The Venezuelan writer Karina Sainz Borgo has just published this Thursday, February 12, her new novel, ‘Nazarena’ (Alfaguara), a work set in Venezuela, whose president in charge, Delcy Rodríguez, has stated that “it is part of a mechanism of torture, crime and corruption.”
“I believe that Delcy Rodríguez is equally attributable to Nicolás Maduro. She has been chosen as a transition mechanism by an actor like Trump, and I also do not know to what extent Trump has a relationship with politics on the ground, even though it is said that Marco Rubio is the person who knows. Delcy clearly seems to me to be another axis of corruption and mistreatment and torture. Both he and his brother, like Diosdado Cabello, are all part of a rotten structure,” the writer said in an interview with Europa Press.
In this sense, the writer and journalist has stated that she does not know “what kind of transition can be made” and has regretted not having “seen anyone talking about elections.” Likewise, he has criticized that the amnesty law for Venezuelan political prisoners “is a law taken with tweezers.”
Living in Spain for 20 years, Sainz has claimed to approach her fourth novel – the first she publishes with Alfaguara after having worked with Lumen – as a “decisive” step in her career. After ‘The Spanish Woman’s Daughter’, ‘The Third Country’ and ‘The Island of Doctor Schubert’, the author has explained that ‘Nazarena’ may be “the most Spanish” of all her novels, the result of her “rootedness” and her “dialogue with the literary tradition in Spanish.”
The novel, also set between the Caribbean, Italy and Spain between the 19th and early 20th centuries, describes a family and places domestic conflict as the narrative axis. “The family is the first laboratory of what happens in a society,” maintains the writer, who has assured that she conceives the family nucleus as a space crossed by power relations, “poisoned” inheritances and disputes over belonging. Narrated by women, its author has assured that ‘Nazarena’ is constructed as an “intimate” political story.
On the other hand, Sainz has recognized the influence of the tradition of Thomas Mann’s family saga and works such as ‘One Hundred Years of Solitude’, while at the same time he has assumed the “inevitable presence” of Federico García Lorca in the exploration of “lawlessness, alienation and extreme violence within the house.” In this sense, he has assured that although there are “traces of magical realism” in the novels, most of the things that happen in the novel can be contrasted.

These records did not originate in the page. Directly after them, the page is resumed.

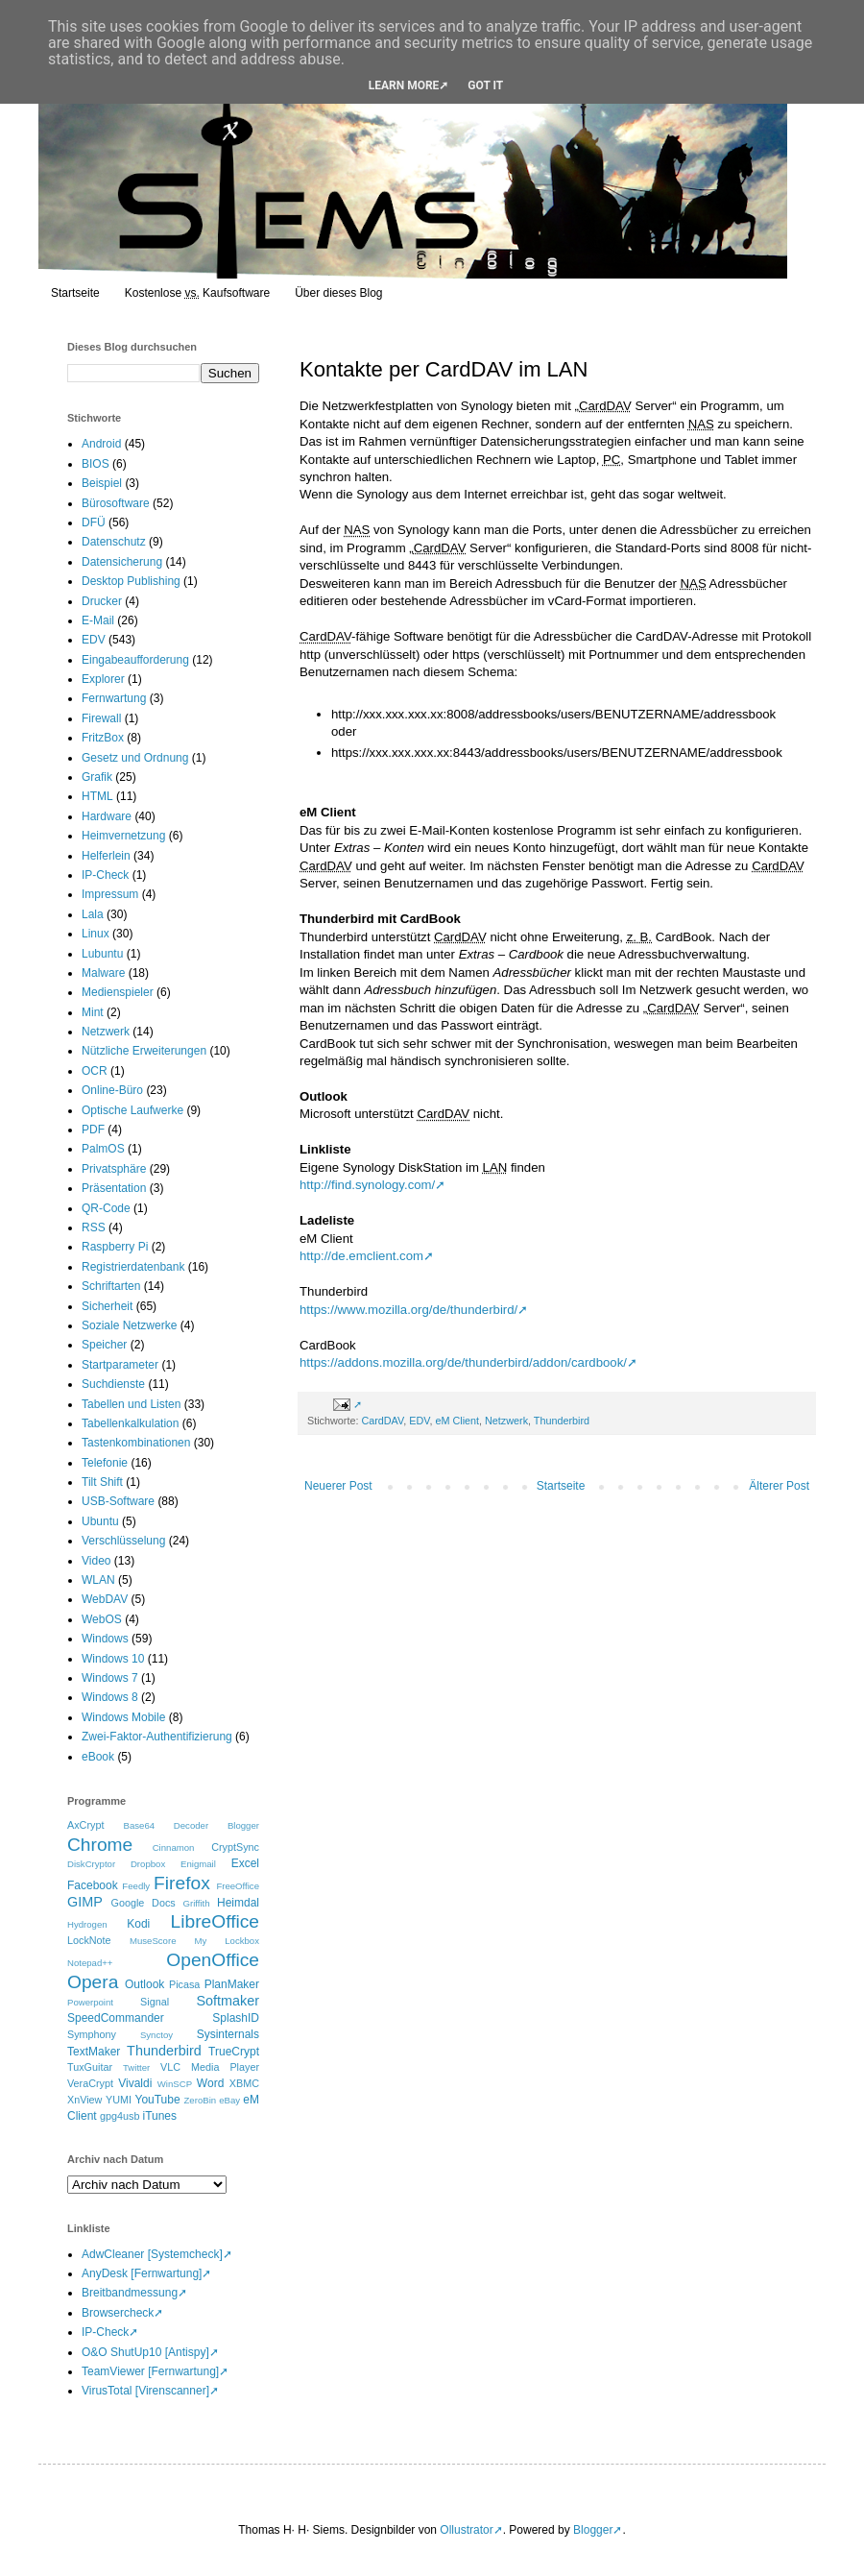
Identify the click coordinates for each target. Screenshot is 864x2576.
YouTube (157, 2099)
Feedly (136, 1886)
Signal (154, 2001)
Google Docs (143, 1902)
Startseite (75, 293)
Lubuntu (102, 953)
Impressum (110, 894)
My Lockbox (226, 1940)
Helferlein (106, 856)
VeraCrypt (90, 2083)
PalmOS (103, 1148)
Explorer (103, 679)
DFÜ (94, 522)
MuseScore (153, 1940)
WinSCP (174, 2083)
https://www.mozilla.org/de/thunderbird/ (408, 1309)
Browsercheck (118, 2313)
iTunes (159, 2116)
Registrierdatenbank (133, 1267)
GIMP (85, 1901)
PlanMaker (231, 1984)
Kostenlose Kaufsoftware (197, 293)
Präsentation (114, 1188)
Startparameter (120, 1365)
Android (101, 443)
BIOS (95, 464)
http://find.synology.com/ (367, 1185)
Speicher (104, 1344)
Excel (245, 1863)
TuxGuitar (89, 2067)
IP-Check (105, 875)
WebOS (102, 1619)
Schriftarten (111, 1286)
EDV (419, 1420)
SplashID (235, 2018)
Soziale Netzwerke (129, 1325)
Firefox (182, 1883)
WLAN (98, 1580)
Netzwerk (506, 1420)
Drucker (102, 601)
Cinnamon (174, 1847)
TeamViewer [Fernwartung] (150, 2371)
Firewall (101, 718)
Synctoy (156, 2034)
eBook (98, 1756)
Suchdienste (113, 1384)
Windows (105, 1638)
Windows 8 (110, 1697)
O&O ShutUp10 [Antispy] (145, 2352)
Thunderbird (561, 1420)
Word (210, 2083)
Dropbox (148, 1864)
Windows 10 (113, 1658)
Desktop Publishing (131, 581)
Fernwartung (114, 698)
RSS (94, 1227)
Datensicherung (122, 562)
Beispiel (102, 483)
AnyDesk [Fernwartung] (142, 2273)
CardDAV (382, 1420)
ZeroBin (200, 2100)
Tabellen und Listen (131, 1404)
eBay (229, 2100)
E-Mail (98, 620)
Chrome (99, 1845)
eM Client (457, 1420)
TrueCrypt (233, 2051)
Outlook (144, 1984)
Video (96, 1560)
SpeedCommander (115, 2018)
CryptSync (235, 1847)
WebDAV (105, 1599)
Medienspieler (118, 992)
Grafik (97, 777)
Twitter (136, 2067)
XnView (84, 2099)
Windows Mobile (123, 1717)
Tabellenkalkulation (130, 1423)
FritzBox (103, 737)
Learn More (404, 85)
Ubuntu (100, 1521)
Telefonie (105, 1463)
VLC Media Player (209, 2067)
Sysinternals (228, 2034)
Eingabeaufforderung (135, 660)
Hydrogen (87, 1924)
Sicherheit (107, 1306)
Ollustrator (466, 2530)
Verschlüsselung (123, 1540)
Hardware (107, 816)
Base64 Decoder (166, 1825)
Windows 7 (110, 1678)
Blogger (243, 1825)
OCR (95, 1071)
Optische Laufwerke (132, 1110)
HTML (97, 796)
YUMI (119, 2099)
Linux (95, 933)
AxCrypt (85, 1825)
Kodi (138, 1924)
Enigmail (198, 1864)
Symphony (91, 2034)
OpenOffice (212, 1960)
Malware (103, 973)
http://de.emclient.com (361, 1256)
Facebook (92, 1885)
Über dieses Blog (338, 293)
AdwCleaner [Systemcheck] (152, 2254)
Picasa (184, 1984)
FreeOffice (237, 1886)
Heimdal (238, 1902)
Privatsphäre (114, 1169)
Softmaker (227, 2000)
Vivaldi (135, 2083)
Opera (92, 1982)
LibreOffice (215, 1921)
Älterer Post (779, 1486)
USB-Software (118, 1501)
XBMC (244, 2083)
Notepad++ (89, 1962)
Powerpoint (90, 2002)
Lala (93, 914)
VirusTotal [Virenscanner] (145, 2390)
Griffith (195, 1903)
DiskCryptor (91, 1864)
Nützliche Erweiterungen (144, 1050)
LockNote (89, 1940)
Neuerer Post (338, 1486)
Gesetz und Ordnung (135, 758)
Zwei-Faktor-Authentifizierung (157, 1736)
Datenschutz (114, 541)
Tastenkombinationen (136, 1442)
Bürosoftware (116, 503)
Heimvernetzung (123, 835)
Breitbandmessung (130, 2292)
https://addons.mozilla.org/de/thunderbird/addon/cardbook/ (463, 1362)
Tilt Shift (102, 1482)
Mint (93, 1012)
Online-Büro (112, 1090)
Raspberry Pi (115, 1246)
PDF (93, 1129)
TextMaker (93, 2051)
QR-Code (106, 1208)
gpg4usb (119, 2116)
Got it (485, 85)
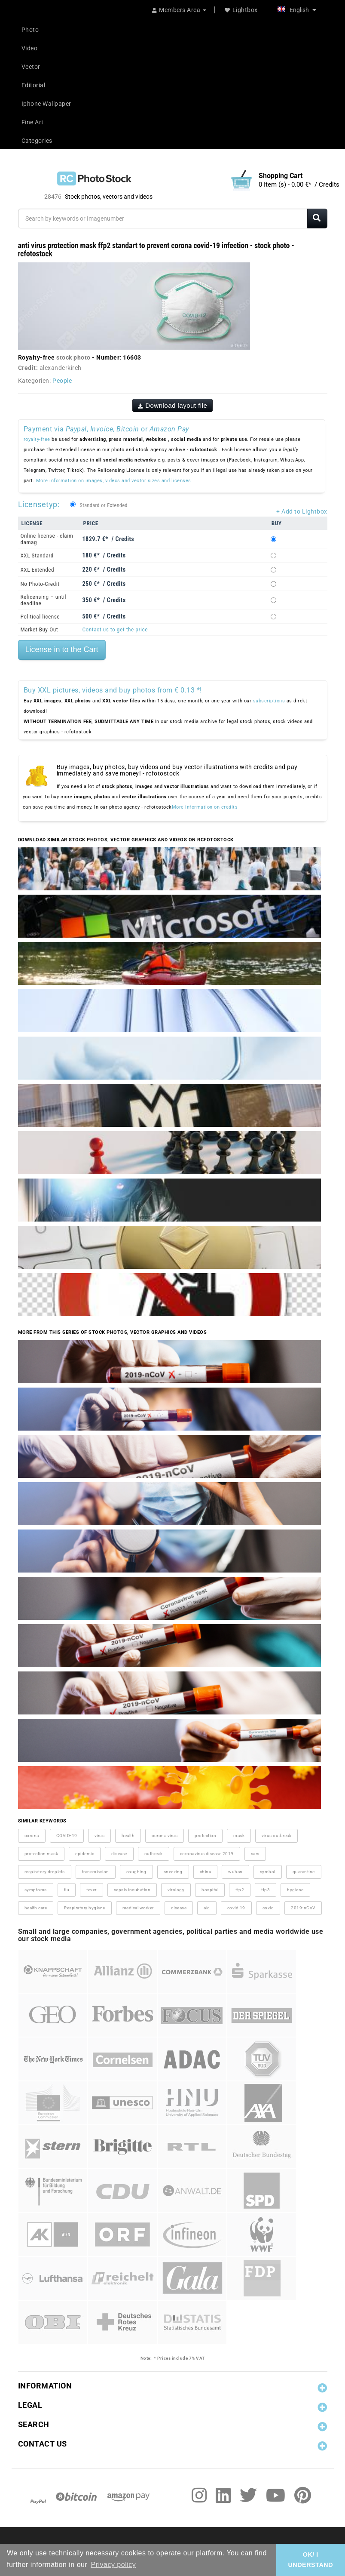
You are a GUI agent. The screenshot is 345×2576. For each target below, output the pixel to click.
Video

EXPORTS UCLÉS BUT DOES NOT AGREE WITH HIS POSITION
Sainz has defended the value of narrative mechanisms based on the chaining of stories, a characteristic that he claims to appreciate in the work of David Uclés, whom he considers “heir of an oral tradition” and of whom he has highlighted “his freshness and the uniqueness of having told the Civil War from a new point of view”, although he has stated that “he is going to have to pay the price for the exceptional, for the strange, for the strange” and has lamented that “packaging a character comes much faster than talking of the novel.”
In this sense, Sainz has referred to Uclés’ decision to withdraw from the cycle organized by Arturo Pérez-Reverte and titled ‘We all lost the war’. “David made that decision and it is a personal decision. I don’t miss the opportunity to make myself understood in general, perhaps because I am Venezuelan and it is difficult to explain where I come from, but I think it is also a matter of disposition,” the author stated.
“Letras en Sevilla allows two people who are at opposite ends of the spectrum to sit down and talk. If it had not been for Letras en Sevilla, I would not have been able to sit down and talk with Juan Carlos Monedero, who for me may not be a more conflictive person in the world to sit down with than with Juan Carlos Monedero, but it is an agreement and a space for conversation,” Sainz stressed.
He has also spoken out about the extraordinary regularization of migrants in Spain, a measure that he considers urgent, although he questions the reasons behind it. “We welcome any mechanism that allows correct regularization and coexistence,” he said, while wondering if “speed responds to electoral criteria” and recalled that “in other crises” he did not perceive “the same institutional urgency.”
In parallel to the publication of ‘Nazarena’, Sainz celebrates the journey of the film adaptation of ‘La hija de la español’, premiered at the Venice Festival and is currently being screened in theaters in Latin America. The film, produced by Edgar Ramírez and directed by Mariana Rondón and Marité Ugás, seems “much more political” than the book and “an explicit denunciation of the Bolivarian regime”, as well as a “tribute” to the victims.